[START Material provided]

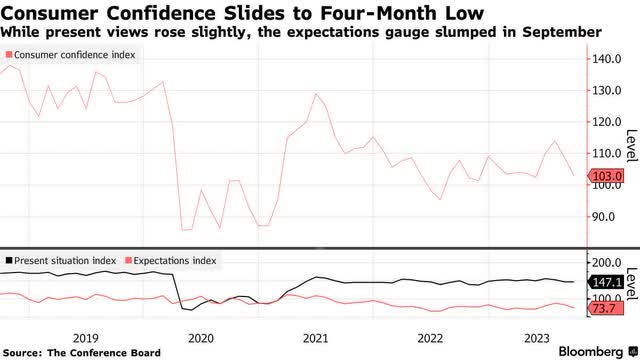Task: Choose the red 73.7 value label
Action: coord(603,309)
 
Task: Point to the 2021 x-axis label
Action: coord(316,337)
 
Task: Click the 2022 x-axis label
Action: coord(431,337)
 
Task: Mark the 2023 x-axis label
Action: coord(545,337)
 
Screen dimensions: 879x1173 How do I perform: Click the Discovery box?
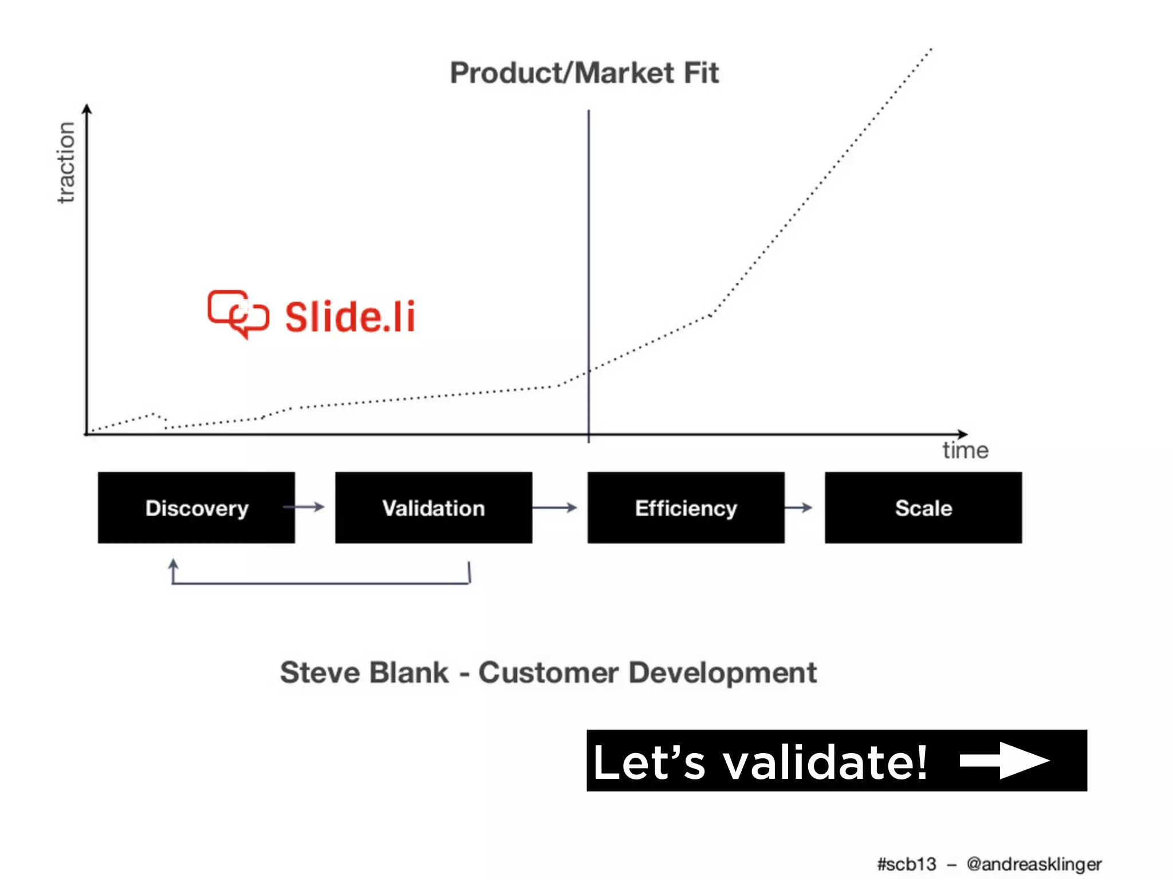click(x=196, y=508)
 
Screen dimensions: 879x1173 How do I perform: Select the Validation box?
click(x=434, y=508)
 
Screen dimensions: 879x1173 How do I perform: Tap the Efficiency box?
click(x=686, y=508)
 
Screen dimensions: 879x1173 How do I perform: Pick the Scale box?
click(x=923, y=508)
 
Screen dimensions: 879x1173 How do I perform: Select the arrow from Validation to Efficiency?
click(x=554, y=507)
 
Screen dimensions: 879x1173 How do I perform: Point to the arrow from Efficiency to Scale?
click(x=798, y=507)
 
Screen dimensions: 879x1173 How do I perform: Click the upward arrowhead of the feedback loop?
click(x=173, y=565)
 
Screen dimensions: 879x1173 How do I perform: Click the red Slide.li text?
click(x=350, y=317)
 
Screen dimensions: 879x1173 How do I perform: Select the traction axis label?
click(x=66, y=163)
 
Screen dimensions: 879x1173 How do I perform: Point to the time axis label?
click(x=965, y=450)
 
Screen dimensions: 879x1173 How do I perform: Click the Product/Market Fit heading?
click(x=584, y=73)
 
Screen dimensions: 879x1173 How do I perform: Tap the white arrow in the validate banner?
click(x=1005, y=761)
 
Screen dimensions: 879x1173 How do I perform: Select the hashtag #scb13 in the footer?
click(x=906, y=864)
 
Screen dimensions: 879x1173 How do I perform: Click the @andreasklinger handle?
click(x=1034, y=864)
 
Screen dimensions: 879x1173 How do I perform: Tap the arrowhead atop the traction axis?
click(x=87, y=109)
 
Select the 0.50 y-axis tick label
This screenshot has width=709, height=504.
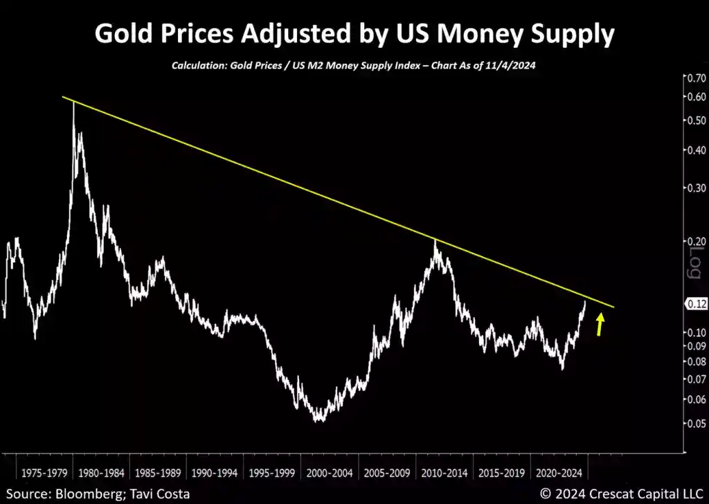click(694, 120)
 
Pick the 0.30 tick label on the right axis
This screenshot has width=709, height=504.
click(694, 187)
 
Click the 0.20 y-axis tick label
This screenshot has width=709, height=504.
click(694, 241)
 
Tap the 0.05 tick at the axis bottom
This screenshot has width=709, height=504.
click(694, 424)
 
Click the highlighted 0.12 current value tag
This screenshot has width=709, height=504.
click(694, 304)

[END Material provided]
[START Material provided]

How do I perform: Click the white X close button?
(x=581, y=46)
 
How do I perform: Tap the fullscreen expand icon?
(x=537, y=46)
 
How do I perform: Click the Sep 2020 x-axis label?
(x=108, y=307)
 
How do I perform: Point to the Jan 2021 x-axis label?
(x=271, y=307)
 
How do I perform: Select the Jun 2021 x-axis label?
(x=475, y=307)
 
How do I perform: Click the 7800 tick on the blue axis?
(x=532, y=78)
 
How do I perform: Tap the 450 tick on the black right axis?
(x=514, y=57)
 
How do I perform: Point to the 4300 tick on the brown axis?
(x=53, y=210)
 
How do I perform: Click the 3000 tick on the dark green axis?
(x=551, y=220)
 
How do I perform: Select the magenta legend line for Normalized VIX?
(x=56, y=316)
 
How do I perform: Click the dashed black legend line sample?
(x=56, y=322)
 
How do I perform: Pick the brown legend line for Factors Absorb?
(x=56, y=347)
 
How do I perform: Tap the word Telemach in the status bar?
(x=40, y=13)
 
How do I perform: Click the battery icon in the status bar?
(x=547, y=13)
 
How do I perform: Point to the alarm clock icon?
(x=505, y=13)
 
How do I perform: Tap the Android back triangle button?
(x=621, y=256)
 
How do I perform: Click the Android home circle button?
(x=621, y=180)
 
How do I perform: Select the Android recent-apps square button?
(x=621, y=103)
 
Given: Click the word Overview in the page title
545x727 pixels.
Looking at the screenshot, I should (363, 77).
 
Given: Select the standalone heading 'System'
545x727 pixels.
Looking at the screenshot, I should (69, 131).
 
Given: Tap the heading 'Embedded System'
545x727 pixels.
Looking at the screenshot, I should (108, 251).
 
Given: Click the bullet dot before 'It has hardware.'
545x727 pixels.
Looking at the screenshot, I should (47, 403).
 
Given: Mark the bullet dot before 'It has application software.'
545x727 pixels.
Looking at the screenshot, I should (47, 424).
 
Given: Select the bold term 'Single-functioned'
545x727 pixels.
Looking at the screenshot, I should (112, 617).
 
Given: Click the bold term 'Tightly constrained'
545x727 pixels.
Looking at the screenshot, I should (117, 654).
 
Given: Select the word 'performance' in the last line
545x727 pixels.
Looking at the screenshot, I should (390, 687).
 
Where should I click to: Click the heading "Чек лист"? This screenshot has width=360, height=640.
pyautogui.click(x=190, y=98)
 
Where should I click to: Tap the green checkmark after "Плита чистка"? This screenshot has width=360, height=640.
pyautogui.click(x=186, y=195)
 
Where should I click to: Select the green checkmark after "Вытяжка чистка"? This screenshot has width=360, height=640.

[END Material provided]
[START Material provided]

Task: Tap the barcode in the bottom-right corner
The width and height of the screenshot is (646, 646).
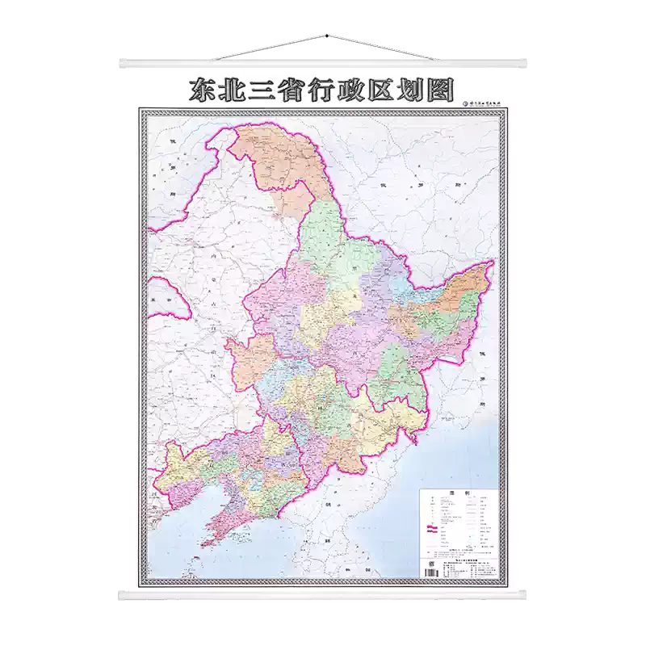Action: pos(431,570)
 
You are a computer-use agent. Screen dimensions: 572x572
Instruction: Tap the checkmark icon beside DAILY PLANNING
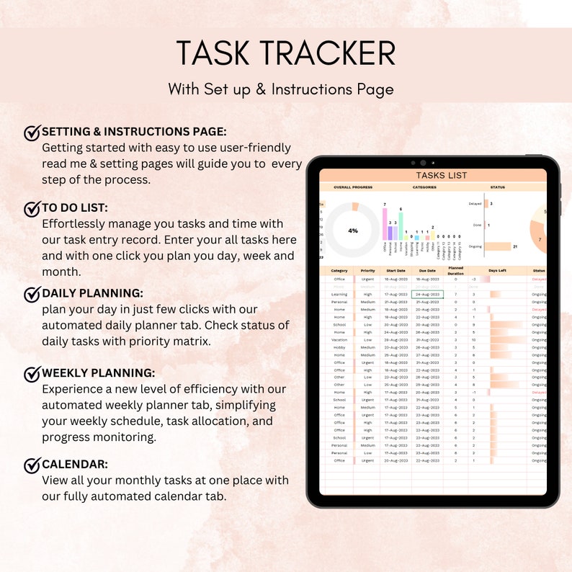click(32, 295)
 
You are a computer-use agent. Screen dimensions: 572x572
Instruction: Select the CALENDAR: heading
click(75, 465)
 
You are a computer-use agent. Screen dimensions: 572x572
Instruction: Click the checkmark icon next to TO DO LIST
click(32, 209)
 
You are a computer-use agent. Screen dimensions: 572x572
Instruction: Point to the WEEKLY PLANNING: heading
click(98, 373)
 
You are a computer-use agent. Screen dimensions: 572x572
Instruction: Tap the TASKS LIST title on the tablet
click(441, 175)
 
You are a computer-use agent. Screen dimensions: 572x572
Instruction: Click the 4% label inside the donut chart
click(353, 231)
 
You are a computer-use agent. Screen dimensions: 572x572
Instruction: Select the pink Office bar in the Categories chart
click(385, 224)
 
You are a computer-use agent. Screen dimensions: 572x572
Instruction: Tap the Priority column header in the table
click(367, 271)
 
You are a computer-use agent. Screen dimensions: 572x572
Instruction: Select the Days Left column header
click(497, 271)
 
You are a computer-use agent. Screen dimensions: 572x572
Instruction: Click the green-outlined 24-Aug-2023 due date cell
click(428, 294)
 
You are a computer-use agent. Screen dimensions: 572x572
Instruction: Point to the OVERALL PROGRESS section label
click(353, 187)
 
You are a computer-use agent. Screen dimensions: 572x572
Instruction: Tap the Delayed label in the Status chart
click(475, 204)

[END Material provided]

__What is expected__.
Please find each line above that contains the word "term" and copy those lines out in full.

__Finished task__.
Given: Select the bold term 'Single-functioned'
Given: Click the bold term 'Tightly constrained'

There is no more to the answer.